• RECORDS PROVIDED:
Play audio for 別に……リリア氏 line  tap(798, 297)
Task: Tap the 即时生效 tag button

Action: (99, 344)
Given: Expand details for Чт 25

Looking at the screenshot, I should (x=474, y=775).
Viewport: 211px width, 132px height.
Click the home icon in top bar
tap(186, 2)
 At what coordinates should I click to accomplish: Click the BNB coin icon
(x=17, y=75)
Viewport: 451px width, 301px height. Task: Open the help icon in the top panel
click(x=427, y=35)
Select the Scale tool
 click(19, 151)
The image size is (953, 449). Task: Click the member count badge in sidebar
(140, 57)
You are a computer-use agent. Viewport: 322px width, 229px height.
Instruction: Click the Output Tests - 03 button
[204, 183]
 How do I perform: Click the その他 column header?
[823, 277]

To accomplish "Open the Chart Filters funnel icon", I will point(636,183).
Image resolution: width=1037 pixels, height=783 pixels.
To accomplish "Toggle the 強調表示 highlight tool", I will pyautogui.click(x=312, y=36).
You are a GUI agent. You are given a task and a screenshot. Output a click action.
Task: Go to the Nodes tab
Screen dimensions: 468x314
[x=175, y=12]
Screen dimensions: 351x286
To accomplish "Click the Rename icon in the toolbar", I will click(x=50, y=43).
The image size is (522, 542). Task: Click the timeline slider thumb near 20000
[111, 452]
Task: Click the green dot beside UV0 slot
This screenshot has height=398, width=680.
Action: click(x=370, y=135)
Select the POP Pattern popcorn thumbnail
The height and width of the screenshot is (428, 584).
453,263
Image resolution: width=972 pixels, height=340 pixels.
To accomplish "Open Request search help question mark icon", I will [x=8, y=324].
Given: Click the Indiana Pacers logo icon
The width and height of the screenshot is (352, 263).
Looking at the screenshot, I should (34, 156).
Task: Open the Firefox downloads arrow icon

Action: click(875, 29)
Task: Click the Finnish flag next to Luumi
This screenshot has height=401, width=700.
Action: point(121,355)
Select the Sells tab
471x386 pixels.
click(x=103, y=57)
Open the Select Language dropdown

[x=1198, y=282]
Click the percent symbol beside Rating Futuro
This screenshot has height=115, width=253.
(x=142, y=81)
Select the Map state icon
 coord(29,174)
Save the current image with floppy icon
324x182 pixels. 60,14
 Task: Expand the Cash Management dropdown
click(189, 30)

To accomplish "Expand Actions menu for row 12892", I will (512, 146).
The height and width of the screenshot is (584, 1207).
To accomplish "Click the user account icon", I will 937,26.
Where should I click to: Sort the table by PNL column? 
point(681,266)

• WORK INSTRUCTIONS:
Exact repetition is required: return every record shown above.

• SOLUTION TO THE PROBLEM:
Play audio for 別に……リリア氏 line  tap(798, 297)
Task: Tap the 即时生效 tag button

Action: (99, 344)
Given: Expand details for Чт 25

Looking at the screenshot, I should (x=474, y=775).
Viewport: 211px width, 132px height.
Click the home icon in top bar
tap(186, 2)
 At what coordinates should I click to accomplish: Click the BNB coin icon
(x=17, y=75)
Viewport: 451px width, 301px height. Task: Open the help icon in the top panel
click(x=427, y=35)
Select the Scale tool
 click(19, 151)
The image size is (953, 449). Task: Click the member count badge in sidebar
(140, 57)
You are a computer-use agent. Viewport: 322px width, 229px height.
Instruction: Click the Output Tests - 03 button
[204, 183]
 How do I perform: Click the その他 column header?
[823, 277]

To accomplish "Open the Chart Filters funnel icon", I will point(636,183).
Image resolution: width=1037 pixels, height=783 pixels.
To accomplish "Toggle the 強調表示 highlight tool", I will pyautogui.click(x=312, y=36).
You are a GUI agent. You are given a task and a screenshot. Output a click action.
Task: Go to the Nodes tab
Screen dimensions: 468x314
[x=175, y=12]
Screen dimensions: 351x286
To accomplish "Click the Rename icon in the toolbar", I will click(x=50, y=43).
The image size is (522, 542). Task: Click the timeline slider thumb near 20000
[111, 452]
Task: Click the green dot beside UV0 slot
This screenshot has height=398, width=680.
Action: click(x=370, y=135)
Select the POP Pattern popcorn thumbnail
The height and width of the screenshot is (428, 584).
453,263
Image resolution: width=972 pixels, height=340 pixels.
To accomplish "Open Request search help question mark icon", I will [x=8, y=324].
Given: Click the Indiana Pacers logo icon
The width and height of the screenshot is (352, 263).
Looking at the screenshot, I should (34, 156).
Task: Open the Firefox downloads arrow icon

Action: click(875, 29)
Task: Click the Finnish flag next to Luumi
This screenshot has height=401, width=700.
Action: point(121,355)
Select the Sells tab
471x386 pixels.
click(x=103, y=57)
Open the Select Language dropdown

[x=1198, y=282]
Click the percent symbol beside Rating Futuro
This screenshot has height=115, width=253.
(x=142, y=81)
Select the Map state icon
 coord(29,174)
Save the current image with floppy icon
324x182 pixels. 60,14
 Task: Expand the Cash Management dropdown
click(189, 30)

To accomplish "Expand Actions menu for row 12892", I will (512, 146).
The height and width of the screenshot is (584, 1207).
To accomplish "Click the user account icon", I will 937,26.
Where should I click to: Sort the table by PNL column? 
point(681,266)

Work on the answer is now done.